Problem requirements: The line containing "Click the Examples link under rule name" marks the end, so write out exactly every line from the top of the entries below through that one.

Exercise data:
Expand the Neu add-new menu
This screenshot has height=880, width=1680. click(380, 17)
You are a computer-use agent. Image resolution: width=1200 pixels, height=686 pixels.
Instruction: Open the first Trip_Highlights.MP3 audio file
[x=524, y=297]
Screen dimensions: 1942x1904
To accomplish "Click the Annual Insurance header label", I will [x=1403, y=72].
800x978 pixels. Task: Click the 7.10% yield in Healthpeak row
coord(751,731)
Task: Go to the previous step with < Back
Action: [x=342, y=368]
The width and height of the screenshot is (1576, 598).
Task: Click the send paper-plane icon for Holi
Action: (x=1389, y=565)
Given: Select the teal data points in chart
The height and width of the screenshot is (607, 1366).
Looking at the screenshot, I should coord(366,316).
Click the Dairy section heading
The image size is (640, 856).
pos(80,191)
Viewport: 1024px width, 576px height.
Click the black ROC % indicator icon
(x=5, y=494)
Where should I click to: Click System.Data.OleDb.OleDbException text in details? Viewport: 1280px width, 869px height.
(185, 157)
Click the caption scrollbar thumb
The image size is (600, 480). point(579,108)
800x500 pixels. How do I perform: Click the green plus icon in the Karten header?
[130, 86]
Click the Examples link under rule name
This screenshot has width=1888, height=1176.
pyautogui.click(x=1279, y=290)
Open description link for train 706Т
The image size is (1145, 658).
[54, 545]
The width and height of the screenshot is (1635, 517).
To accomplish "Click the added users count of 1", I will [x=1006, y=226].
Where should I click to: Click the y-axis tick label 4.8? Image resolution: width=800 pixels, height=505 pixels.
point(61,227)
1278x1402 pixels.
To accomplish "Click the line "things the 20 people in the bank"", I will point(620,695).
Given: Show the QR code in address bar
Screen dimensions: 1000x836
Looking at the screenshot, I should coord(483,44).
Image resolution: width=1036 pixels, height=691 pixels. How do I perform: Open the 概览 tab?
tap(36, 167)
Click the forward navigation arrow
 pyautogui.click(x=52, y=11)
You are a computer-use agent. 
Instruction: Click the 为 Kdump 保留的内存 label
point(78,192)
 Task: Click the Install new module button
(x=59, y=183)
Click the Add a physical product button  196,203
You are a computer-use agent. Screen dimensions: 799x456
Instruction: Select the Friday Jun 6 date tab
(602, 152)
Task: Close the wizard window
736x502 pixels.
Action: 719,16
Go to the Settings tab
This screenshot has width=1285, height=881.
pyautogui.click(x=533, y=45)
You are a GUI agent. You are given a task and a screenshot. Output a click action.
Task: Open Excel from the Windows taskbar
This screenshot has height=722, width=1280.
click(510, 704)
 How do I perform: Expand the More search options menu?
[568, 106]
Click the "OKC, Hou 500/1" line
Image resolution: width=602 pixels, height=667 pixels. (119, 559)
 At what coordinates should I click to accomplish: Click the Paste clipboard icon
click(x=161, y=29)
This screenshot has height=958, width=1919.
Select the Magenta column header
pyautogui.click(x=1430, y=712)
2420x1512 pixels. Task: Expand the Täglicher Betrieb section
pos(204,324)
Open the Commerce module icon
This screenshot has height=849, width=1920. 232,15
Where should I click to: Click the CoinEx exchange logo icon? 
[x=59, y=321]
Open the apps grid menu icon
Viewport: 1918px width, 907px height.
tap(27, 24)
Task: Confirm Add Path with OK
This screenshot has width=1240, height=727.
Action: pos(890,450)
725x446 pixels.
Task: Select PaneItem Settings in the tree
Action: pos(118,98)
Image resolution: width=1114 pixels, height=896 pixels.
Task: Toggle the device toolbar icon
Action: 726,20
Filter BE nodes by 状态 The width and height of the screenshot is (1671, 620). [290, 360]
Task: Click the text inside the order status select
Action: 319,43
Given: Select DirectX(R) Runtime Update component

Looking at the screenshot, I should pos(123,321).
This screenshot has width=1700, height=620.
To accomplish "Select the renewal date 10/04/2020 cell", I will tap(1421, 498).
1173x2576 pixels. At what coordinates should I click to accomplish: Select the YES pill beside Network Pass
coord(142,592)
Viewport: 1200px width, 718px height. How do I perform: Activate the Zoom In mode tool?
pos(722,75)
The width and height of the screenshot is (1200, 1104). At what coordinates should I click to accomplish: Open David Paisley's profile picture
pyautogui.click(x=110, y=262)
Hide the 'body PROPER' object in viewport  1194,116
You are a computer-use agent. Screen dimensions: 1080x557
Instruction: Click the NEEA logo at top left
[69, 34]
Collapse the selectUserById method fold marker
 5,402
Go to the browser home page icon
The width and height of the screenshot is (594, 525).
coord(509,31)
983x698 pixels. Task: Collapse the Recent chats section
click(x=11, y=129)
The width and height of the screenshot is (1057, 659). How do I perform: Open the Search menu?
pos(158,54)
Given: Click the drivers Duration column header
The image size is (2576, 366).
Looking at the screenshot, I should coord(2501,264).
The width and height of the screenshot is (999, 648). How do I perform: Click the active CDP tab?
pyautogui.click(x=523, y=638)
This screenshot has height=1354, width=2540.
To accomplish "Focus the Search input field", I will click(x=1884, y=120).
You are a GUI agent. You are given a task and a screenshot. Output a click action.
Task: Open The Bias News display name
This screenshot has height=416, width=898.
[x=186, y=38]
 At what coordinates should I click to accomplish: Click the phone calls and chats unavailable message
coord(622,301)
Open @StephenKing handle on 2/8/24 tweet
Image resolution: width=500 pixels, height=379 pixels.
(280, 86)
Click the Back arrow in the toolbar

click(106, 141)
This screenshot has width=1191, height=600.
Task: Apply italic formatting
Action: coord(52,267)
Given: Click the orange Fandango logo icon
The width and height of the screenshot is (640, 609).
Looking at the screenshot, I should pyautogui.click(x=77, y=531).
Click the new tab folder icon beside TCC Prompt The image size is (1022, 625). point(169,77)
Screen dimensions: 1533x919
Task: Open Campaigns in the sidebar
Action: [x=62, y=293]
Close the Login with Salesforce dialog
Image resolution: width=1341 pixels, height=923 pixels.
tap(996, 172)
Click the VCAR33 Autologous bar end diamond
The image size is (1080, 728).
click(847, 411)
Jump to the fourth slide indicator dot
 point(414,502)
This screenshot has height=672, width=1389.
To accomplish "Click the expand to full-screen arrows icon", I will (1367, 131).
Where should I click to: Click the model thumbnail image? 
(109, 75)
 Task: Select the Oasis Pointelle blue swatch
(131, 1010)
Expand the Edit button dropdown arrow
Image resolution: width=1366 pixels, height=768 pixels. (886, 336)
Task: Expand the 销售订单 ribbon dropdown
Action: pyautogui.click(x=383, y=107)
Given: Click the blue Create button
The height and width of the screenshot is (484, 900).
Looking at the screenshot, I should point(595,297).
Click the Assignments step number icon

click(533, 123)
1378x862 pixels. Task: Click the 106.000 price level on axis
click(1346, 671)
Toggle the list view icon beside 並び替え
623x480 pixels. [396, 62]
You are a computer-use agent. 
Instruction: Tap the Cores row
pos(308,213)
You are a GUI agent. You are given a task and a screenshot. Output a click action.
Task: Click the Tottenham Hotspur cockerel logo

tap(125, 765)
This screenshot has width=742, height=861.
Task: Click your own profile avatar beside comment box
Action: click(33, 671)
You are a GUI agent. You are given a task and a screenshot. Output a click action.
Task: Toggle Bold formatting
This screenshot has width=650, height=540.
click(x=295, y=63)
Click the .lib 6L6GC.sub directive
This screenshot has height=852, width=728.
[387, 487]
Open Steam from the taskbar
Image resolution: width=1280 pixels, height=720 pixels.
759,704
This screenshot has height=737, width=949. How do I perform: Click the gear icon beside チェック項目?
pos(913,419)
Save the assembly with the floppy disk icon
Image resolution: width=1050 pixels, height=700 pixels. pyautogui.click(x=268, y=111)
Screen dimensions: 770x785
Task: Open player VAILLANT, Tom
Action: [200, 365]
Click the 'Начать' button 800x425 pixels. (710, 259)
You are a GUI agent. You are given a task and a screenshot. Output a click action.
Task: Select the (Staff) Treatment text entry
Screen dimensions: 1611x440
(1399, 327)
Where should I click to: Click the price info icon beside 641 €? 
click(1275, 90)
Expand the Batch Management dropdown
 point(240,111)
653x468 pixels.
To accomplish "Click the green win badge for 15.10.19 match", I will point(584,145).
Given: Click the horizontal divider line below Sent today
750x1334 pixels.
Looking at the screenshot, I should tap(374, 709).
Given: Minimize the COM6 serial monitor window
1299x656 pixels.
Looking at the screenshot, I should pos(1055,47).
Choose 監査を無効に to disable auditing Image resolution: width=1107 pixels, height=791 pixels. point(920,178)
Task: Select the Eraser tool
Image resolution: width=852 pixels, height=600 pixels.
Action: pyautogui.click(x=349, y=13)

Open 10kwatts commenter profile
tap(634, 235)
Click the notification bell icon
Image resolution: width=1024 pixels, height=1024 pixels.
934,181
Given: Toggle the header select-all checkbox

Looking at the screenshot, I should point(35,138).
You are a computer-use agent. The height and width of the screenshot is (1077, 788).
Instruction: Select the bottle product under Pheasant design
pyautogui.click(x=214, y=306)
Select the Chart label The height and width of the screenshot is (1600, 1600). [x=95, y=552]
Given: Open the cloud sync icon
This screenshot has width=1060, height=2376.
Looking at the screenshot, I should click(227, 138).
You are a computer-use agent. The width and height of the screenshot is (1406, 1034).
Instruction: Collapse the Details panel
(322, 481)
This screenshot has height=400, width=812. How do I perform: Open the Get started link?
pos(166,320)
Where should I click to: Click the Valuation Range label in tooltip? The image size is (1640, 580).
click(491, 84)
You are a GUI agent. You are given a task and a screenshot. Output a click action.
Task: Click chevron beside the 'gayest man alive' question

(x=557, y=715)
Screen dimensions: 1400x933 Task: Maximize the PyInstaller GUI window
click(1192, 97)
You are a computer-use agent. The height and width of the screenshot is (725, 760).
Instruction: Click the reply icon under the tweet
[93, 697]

Exercise answer:
Expand the Neu add-new menu
This screenshot has height=880, width=1680. click(380, 17)
You are a computer-use agent. Image resolution: width=1200 pixels, height=686 pixels.
Instruction: Open the first Trip_Highlights.MP3 audio file
[x=524, y=297]
Screen dimensions: 1942x1904
To accomplish "Click the Annual Insurance header label", I will [x=1403, y=72].
800x978 pixels. Task: Click the 7.10% yield in Healthpeak row
coord(751,731)
Task: Go to the previous step with < Back
Action: [x=342, y=368]
The width and height of the screenshot is (1576, 598).
Task: Click the send paper-plane icon for Holi
Action: (x=1389, y=565)
Given: Select the teal data points in chart
The height and width of the screenshot is (607, 1366).
Looking at the screenshot, I should coord(366,316).
Click the Dairy section heading
The image size is (640, 856).
pos(80,191)
Viewport: 1024px width, 576px height.
Click the black ROC % indicator icon
(x=5, y=494)
Where should I click to: Click System.Data.OleDb.OleDbException text in details? Viewport: 1280px width, 869px height.
(185, 157)
Click the caption scrollbar thumb
The image size is (600, 480). point(579,108)
800x500 pixels. How do I perform: Click the green plus icon in the Karten header?
[130, 86]
Click the Examples link under rule name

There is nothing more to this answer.